CALENTEMOS EL INVIERNO DE CANARIAS

 

Cristóbal González Concepción

En primer lugar este título está basado en un comentario hecho por el compañero Pedro González acerca de que nos venía un invierno calentito[1], al cual contesto con afecto, que si esto no fuera así lo tenemos que calentar nosotros, los canarios no podemos permanecer quietos ante la avalancha de datos a cual más terrorífico para el devenir económico y social de Canarias.

Nosotros los canarios no debemos pasar ni una más, cada uno en su ámbito de trabajo, residencia o en las instituciones donde recibimos los servicios a que por derecho nos corresponden, estamos obligados a  protestar ante los despropósitos e injusticias que vemos día tras día,  alzando la voz si es preciso, asumiendo las consecuencias y represalias, dado que no solo nos estamos jugando nuestro propio futuro sino el de nuestros hijos y el de nuestra nación, porque, ante todo, el futuro se decide cambiando el presente.

El tiempo de la moderación se agotó, el pueblo nos pide contundencia y resultados, estos vendrán en función del grado de sacrificio al que estemos dispuestos a llegar. La calle debe convertirse en el termómetro de esta sociedad y está que arde, por lo tanto, debemos ser el fósforo que prenda en el descontento de los canarios la llama de la rebeldía y de la movilización que nos lleve a una conciencia nacional canaria como única forma de afrontar ese futuro al que todos los canarios tenemos derecho.

Los canarios deben saber que los verdaderos defensores de Canarias no son esos personajes trajeados, con grandes coches, que salen continuamente en los medios de comunicación soltando unas retahílas, previamente dictadas, para anestesiarnos y así renunciar a nuestros derechos.

Los verdaderos patriotas o matriotas canarios son aquellos que están a su lado, compartiendo penurias y grandezas, somos el frutero; el kiosquero, el barrendero, el farmacéutico, el estudiante, el obrero, el camarero, en definitiva somos gente corriente con ganas de cambiar una sociedad como  la canaria con múltiples carencias y miserias, debido a que vive en un mundo de mentiras y medias verdades, con miedo a pedir y luchar por lo que es suyo, no se trata de pedir privilegios sino exigir unos derechos ganados a pulso por generaciones anteriores.

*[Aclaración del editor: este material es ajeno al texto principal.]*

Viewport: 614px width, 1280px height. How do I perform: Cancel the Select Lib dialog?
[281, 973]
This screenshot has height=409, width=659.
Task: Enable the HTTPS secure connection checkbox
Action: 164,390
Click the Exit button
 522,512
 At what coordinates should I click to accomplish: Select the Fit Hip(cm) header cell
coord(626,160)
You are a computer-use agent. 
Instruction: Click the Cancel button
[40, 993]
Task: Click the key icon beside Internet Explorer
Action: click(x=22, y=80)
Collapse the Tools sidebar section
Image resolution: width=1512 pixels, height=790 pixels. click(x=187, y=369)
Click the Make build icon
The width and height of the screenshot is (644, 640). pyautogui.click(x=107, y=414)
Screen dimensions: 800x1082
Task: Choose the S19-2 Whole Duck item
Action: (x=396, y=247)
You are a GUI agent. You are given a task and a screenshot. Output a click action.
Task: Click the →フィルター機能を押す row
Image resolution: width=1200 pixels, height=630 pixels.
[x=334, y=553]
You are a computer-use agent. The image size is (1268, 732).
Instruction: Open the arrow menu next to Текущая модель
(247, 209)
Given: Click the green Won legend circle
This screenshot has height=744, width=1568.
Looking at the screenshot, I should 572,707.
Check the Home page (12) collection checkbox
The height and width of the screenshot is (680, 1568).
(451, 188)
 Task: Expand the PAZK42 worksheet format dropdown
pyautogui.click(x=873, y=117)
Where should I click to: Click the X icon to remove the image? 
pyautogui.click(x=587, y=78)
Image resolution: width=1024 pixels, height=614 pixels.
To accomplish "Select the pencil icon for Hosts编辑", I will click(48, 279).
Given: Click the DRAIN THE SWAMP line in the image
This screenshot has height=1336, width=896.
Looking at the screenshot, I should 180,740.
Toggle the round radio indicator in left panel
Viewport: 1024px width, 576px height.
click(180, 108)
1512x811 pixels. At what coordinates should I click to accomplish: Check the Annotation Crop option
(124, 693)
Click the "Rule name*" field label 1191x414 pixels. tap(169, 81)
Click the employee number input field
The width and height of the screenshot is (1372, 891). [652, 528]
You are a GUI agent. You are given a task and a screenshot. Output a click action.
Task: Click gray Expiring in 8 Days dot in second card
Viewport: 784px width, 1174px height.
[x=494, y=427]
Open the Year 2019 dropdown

Este invierno tenemos la obligación de levantar nuestros traseros de nuestras cómodas poltronas teorizantes y abrir las ventanas de nuestros endogámicos compartimentos, en los que nos creemos pequeños menceyes dueños de una verdad absoluta que no existe, para dejar entrar los gritos sordos de un pueblo cansado de mesias perdona patrias, llenos de promesas vacías, llegados de tierras lejanas que nada tienen que ver con nosotros; también de políticos cercanos ladrones mentirosos que le chupan la vida hasta extremos insoportables, y con paso firme bajar a la calle,  pasar a la acción y provocar la reacción de los que se sienten seguros de mantener su mordida, esos que fomentan un colonialismo interior, para que el pueblo canario vea su verdadero rostro de odio y destrucción a todo lo que significa libertad e identidad canaria. Solo debemos parar cuando el pueblo de por cumplidos los objetivos encomendados.

Todo esto puede parecer radical en estos tiempos donde se premia la moderación, pero lo radical es que uno de cada tres canarios no tenga trabajo, lo radical es que con las cantidad de capitales que se genera en esta nación tenemos a más de cuatrocientos mil canarios bajo el umbral de la pobreza, ante tal realidad radical, solo son efectivas soluciones radicales.

Dejémonos de política de salón, ayudemos al pueblo a presionar y expulsar a esos individuos que no representan la forma de sentir de este pueblo, de sus onerosos escaños costeados con el sudor de todos los canarios, acabemos con los que promueven leyes que extienden el virus de la corrupción por todos los rincones de nuestra hermosa nación.

Hagamos de la calle nuestro parlamento para transformar esta sociedad en una fortaleza desde donde se rechace todos los intentos de frenar el ansia de este pueblo de escribir su propio futuro, y a su vez sea permeable a todos aquellas gentes que vengan a aportar luz y conocimientos a estas pequeñas siete estrellas, que juntas deben de servir de referente a los pueblos del mundo que como nosotros luchamos pacíficamente por nuestra libertad.